>>>>
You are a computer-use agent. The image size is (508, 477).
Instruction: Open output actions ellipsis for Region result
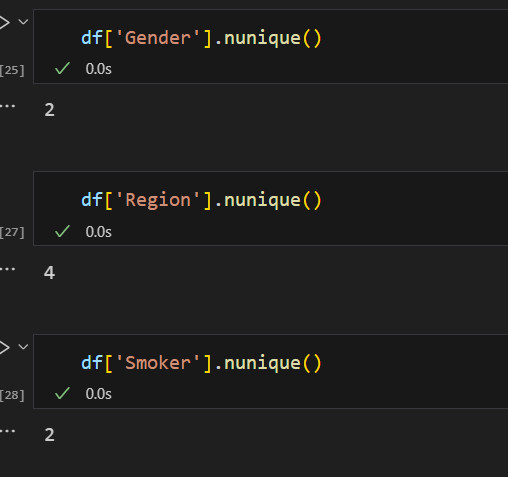[7, 269]
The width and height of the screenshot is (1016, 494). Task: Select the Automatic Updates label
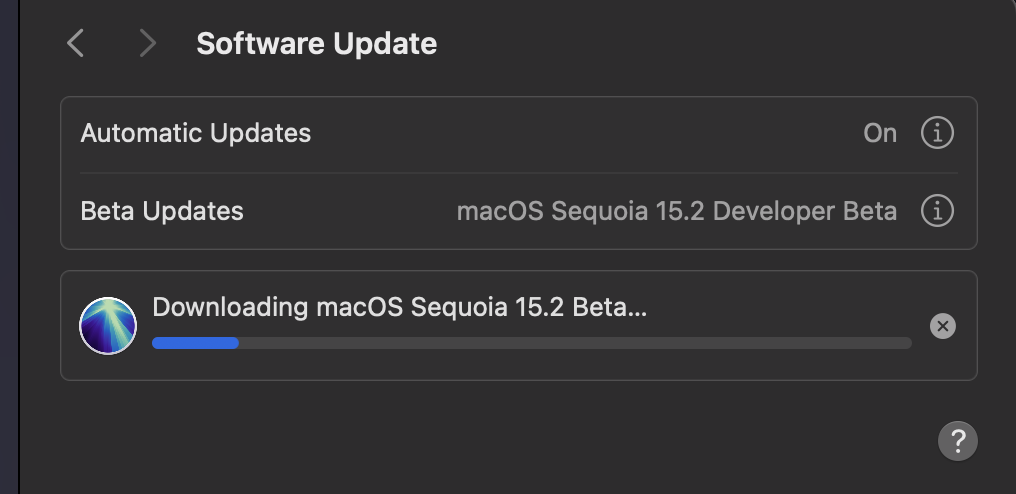(x=195, y=133)
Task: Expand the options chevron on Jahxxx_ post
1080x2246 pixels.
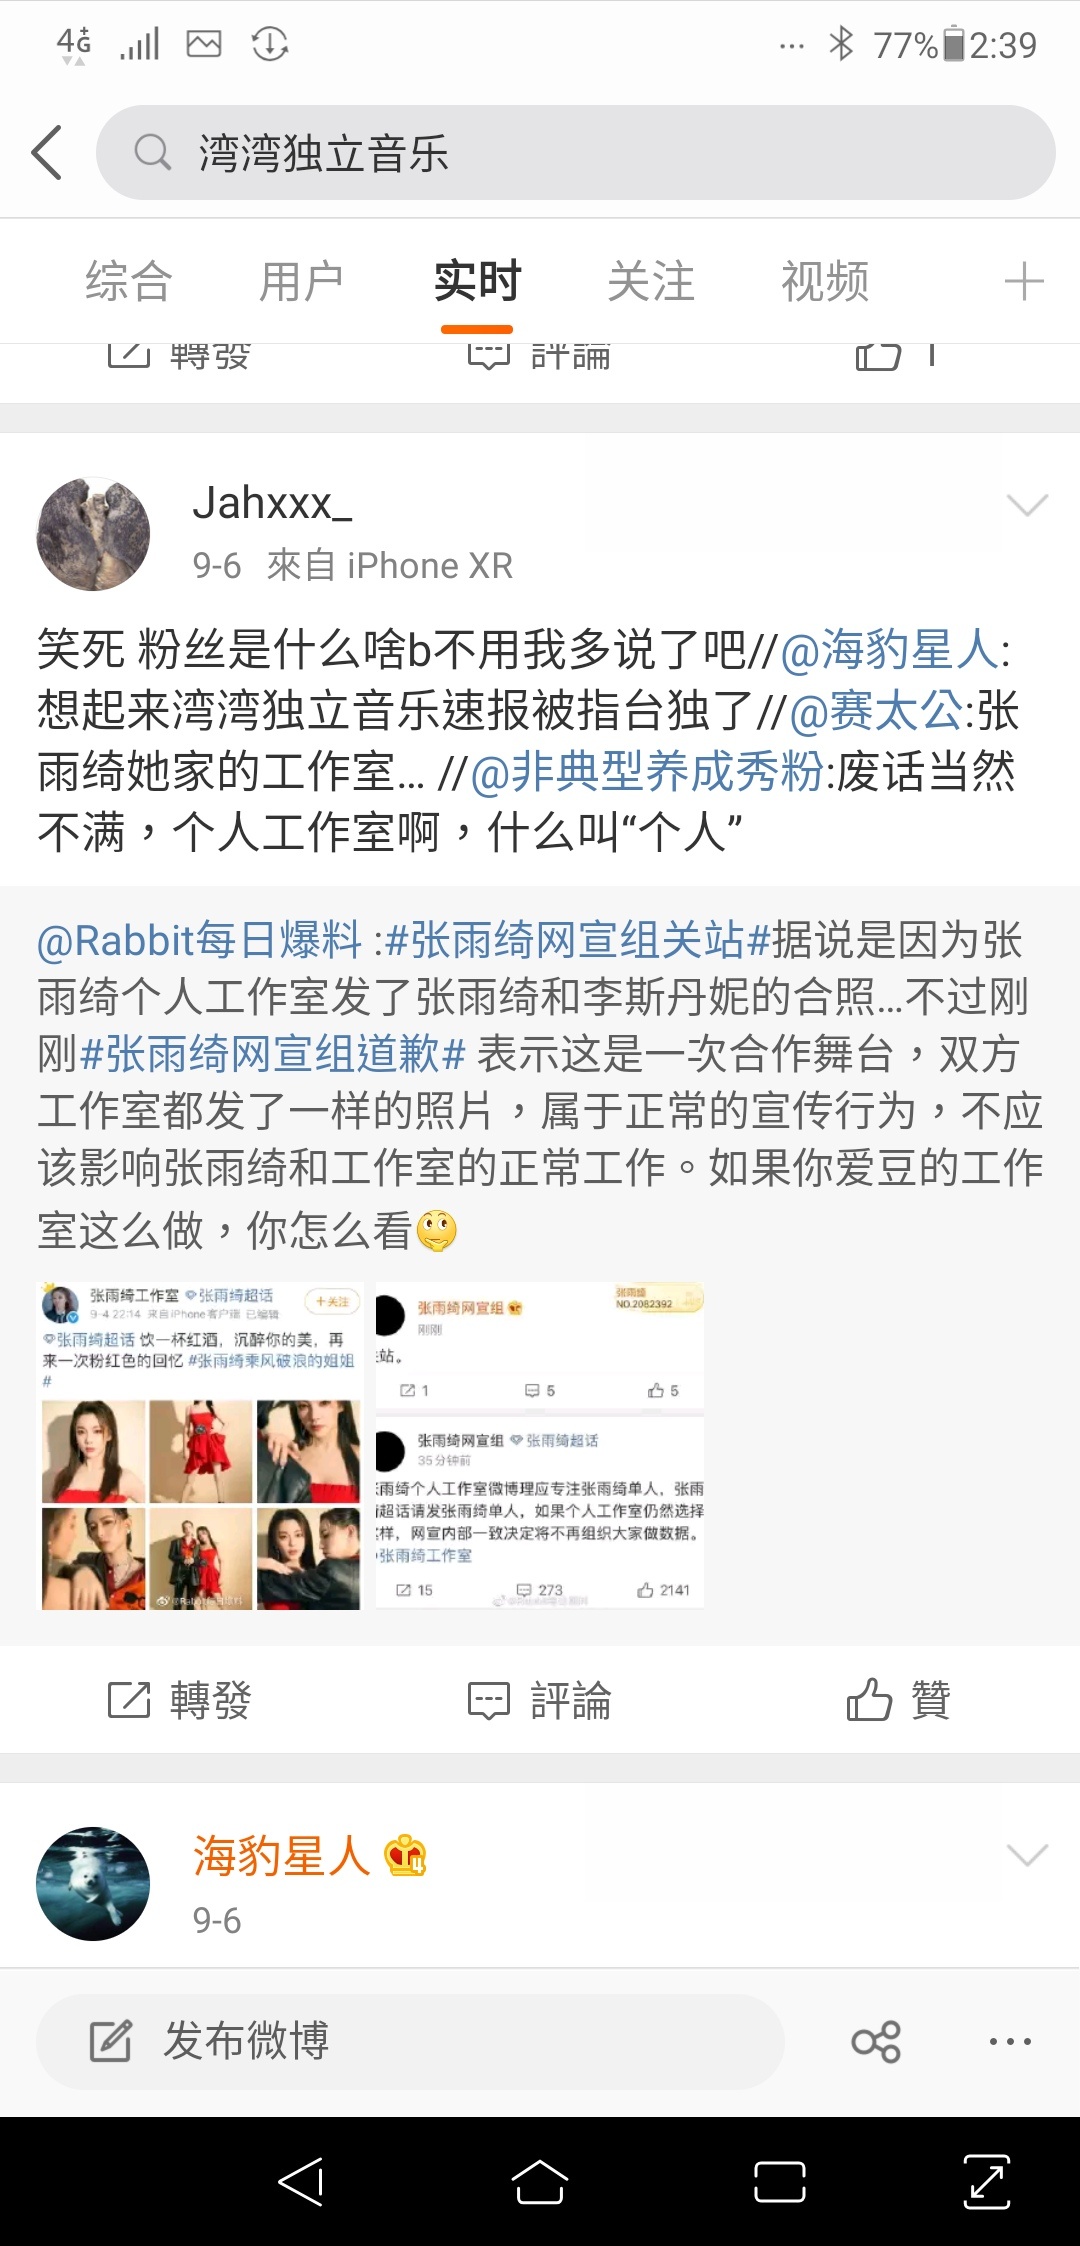Action: coord(1027,505)
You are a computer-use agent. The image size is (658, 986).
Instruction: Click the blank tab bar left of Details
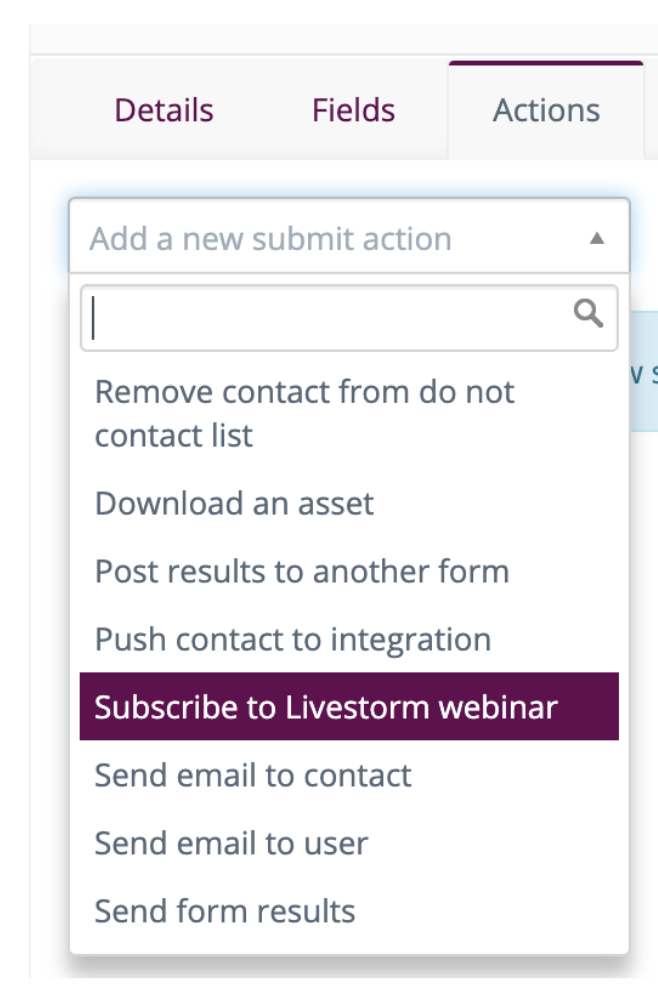click(69, 108)
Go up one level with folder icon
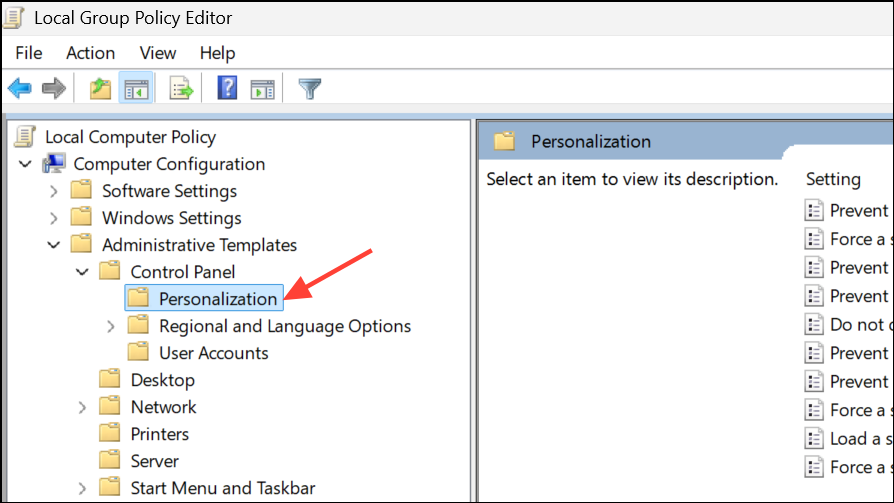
<<<<
What to work on >> Go from the first line of the data above to the line containing "You are a computer-use agent. The image size is (658, 986)." and retype exactly those lines, both included, but none of the pictures.

Your solution >>
You are a computer-use agent. The image size is (508, 477).
Instruction: Open output actions ellipsis for Region result
[7, 269]
The width and height of the screenshot is (1016, 494). Task: Select the Automatic Updates label
(x=195, y=133)
Task: Expand the options chevron on Jahxxx_ post
1080x2246 pixels.
Action: coord(1027,505)
You are a computer-use agent. The image size is (658, 986).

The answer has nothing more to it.